Characterization of gene expression profile associated with energy restriction-induced cold tolerance of heart

Hypothermia is known to be a common feature of energy restriction (ER) and essential for a life-prolonging effect of ER. The heart is sensitive to hypothermia, but the heart in ER mice acquires some adaptation to hypothermia. The aim of the present study was to characterize the gene expression profile associated with ER-induced cold resistance of heart. We analyzed the expression of heart mRNA from ER (200 kJ/week) or control (400 kJ/week) 136 11-month-old male mice using cDNA array membranes including 588 genes. Eighty-eight out of 588 genes were expressed in the heart. mRNAs increased by ER were glutathion S-transferase Mu 1, transcriptional factor I for heat shock gene (HSF1), and fetal myosin alkali light chain genes. mRNA decreased by ER were seven genes in four categories: (1) cell cycle or apoptosis-related proteins (cyclin G and nucleoside diphosphate kinase B); (2) stress response proteins (oxidative stress-induced protein); (3) DNA repair proteins (protein involved in DNA double-strand break repair, Rad23 UV excision repair protein homologue and ubiquitin-conjugating enzyme); and (4) cell-surface antigens (lamimin receptor 1).
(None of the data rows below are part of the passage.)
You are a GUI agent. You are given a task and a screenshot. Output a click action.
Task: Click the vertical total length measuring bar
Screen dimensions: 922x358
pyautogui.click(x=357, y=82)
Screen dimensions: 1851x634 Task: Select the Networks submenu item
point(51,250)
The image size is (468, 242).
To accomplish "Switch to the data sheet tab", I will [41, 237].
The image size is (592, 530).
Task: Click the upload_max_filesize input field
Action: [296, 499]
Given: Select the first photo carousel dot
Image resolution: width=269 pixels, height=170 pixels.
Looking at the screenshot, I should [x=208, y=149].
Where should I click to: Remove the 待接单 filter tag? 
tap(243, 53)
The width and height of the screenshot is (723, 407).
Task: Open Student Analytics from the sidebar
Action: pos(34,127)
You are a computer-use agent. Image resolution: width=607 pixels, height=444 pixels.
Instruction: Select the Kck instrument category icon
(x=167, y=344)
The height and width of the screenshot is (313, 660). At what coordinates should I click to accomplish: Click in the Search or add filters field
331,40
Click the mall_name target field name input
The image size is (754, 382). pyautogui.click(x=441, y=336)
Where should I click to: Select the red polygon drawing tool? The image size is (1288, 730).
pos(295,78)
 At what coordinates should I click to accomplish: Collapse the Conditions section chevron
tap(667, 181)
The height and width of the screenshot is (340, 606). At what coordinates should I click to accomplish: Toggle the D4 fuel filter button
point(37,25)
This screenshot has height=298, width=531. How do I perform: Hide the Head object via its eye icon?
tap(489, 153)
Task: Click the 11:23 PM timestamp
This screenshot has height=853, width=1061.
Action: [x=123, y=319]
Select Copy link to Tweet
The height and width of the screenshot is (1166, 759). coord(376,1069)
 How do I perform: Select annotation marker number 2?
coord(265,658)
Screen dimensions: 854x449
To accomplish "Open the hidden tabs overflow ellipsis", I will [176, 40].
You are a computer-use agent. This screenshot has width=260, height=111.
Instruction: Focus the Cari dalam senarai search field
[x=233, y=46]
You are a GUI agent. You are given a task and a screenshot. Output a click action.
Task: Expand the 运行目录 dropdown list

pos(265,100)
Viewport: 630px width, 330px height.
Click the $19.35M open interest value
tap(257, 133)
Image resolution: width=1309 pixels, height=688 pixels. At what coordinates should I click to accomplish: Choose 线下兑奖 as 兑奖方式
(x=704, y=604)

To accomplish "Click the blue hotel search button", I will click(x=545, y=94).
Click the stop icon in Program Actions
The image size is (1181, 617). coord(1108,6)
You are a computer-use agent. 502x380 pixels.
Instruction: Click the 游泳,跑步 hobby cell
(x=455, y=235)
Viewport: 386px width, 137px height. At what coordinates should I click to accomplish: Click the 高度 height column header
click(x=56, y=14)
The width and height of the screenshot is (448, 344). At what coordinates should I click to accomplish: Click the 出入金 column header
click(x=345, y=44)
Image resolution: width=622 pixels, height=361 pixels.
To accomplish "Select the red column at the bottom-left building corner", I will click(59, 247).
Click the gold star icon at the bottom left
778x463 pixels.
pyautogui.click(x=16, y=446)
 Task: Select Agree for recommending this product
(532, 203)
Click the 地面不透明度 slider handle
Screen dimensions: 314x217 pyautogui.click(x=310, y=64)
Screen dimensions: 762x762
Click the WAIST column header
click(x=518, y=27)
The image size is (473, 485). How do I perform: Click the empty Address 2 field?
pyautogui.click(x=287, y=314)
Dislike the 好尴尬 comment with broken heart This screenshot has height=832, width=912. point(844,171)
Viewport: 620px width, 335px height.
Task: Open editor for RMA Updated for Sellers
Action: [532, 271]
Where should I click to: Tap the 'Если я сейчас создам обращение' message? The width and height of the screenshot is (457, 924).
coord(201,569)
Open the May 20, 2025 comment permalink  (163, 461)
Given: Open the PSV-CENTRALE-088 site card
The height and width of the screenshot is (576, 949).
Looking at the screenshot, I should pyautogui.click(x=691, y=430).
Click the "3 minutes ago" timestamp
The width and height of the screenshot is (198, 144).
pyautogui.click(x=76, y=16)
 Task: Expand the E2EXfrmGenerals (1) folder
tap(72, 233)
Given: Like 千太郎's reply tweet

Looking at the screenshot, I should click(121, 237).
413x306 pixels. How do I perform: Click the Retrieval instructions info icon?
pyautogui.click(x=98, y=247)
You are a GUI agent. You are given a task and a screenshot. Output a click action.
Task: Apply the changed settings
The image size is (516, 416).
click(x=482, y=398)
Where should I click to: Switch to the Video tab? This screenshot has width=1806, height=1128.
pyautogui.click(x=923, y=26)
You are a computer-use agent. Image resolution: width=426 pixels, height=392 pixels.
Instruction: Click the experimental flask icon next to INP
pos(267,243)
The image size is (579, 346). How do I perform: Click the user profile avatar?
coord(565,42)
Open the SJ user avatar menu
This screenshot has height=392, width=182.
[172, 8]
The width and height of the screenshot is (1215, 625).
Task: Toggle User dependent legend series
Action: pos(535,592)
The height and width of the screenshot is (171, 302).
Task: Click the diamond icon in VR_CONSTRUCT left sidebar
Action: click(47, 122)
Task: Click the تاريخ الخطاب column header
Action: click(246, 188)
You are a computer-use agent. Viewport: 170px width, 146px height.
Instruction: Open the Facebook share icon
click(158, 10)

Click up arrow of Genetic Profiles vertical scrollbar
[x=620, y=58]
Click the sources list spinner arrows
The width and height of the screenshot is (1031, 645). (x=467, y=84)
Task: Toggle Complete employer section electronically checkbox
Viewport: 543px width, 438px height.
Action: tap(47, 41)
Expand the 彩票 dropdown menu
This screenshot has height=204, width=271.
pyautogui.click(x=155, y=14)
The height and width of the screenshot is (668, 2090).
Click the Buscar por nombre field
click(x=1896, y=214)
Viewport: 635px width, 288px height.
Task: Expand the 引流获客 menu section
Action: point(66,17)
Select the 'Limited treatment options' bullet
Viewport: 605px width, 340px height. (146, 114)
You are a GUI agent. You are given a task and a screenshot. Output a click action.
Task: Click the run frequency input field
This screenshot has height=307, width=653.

These data suggest that the heart of ER mice adapts to hypothermia involving heat shock proteins and their transcriptional factors and by changing structure and property of myofibrils. It is also suggested that ER induces protection against oxidative stress and inhibits cell proliferation of "nonmuscle cells" in the heart. Gene expression analysis using cDNA array was useful for screening genes associated with ER-induced cold adaptation. (C) 2002 Wiley-Liss, Inc.